I wrote this book in November 2023, out of the NaNoWriMo challenge, where you have to write 50.000 words in a month, or 1.600 words every day for the whole November. I have always wanted to share my work experience within the technology realm, mostly due to being a white fly and never really fitting the stereotype of computer geek, but also because I have genuinely loved all my jobs, the experiences I have made and the people I met. I was lucky, I know, but also maybe smart enough to run from difficult moments and humble enough to always ask for help and find people (mostly men) willing to help me navigate this tough world.

Because of my technology obsession, I wanted to use ChatGPT, to increase speed and improve my English (being non native it’s not always easy to find the right words), and in the end I decided to also include the prompts (for those who are not familiar with AI, prompts are the questions posed to it, in order to shape the response in the way you want it) to make this experiment a shared one. I have reviewed both, the prompts and the responses, to match my train of thought and make it more readable, but in any case, you already know you wouldn’t get the same answers twice. 😊

Also, I have changed some of the character names to respect a bit of privacy but most of the facts are true and maybe sometimes just embellished to make them funnier to read.

Enjoy the ride, and the tech thrill of yet another technology breakthrough!

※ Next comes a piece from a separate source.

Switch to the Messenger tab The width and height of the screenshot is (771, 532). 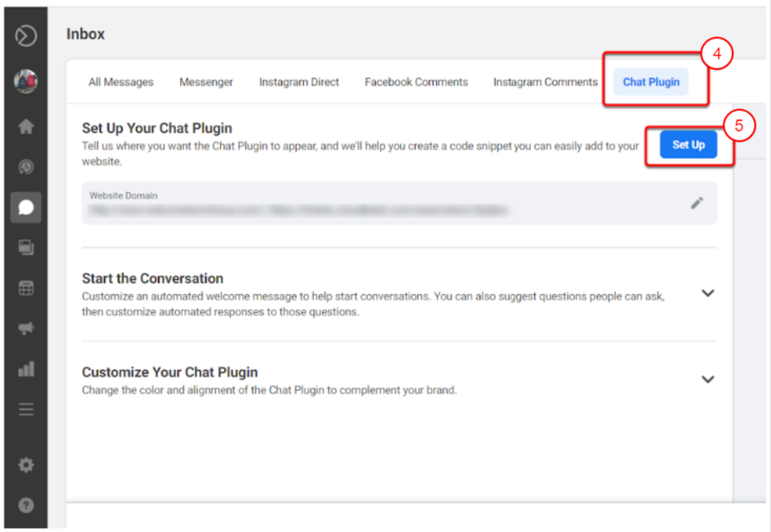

Write with a sarcastic, friendly, witty and feminist tone, no dialogues, an intro to this book. It’s about the experience of a technical female professional spanning the 90 and 2000s and up to this day, and it’s filled with anecdotes and funny situations but also a spark scoring of the D&I experience through the lens of today’s standards.

Introduction

Welcome, dear reader, to a journey through the annals of technology, where bits and bytes intertwine with the sassy keystrokes of a young woman navigating the digital wilderness. In this compendium of wit, sarcasm, and unapologetic feminism, we embark on an odyssey spanning the ’90s, the tumultuous 2000s, and up to the present day. Brace yourself for a rollercoaster ride filled with anecdotes, technical escapades, and a no-holds-barred exploration of diversity and inclusion through the acerbic lens of today’s standards.

Our journey kicks off in the ’90s, an era when the internet was a nascent realm, and women in tech were as rare as a glitch-free operating system. Our intrepid heroine, armed with a 1200-baud modem and a penchant for defying stereotypes, dives headfirst into the world of bulletin board systems (BBS). Picture a tech-savvy sorceress, weaving connections with fellow wizards in a niche realm where code was the language of friendship.

Fast forward to the late ’90s, an epoch where the telecommunications dance floor beckoned. Our protagonist, now a 21-year-old gal with good computer skills, pirouettes through a sea of bewildered onlookers who can rarely fathom a woman leading the IT conversation. Oh, the symphony of sarcastic remarks and raised eyebrows, as our leading lady dismantles PBXs adjuncts with wit and satisfaction.

As the new millennium dawns, our fearless tech maven transitions to a role in customer support for a telco company. The yawns and gasps from skilled and unskilled users become a comedic backdrop to her days, with IVR systems playing the supporting role. A cacophony of problems and patches and the occasional user-from-hell provide the punchlines in this uproarious comedy of errors.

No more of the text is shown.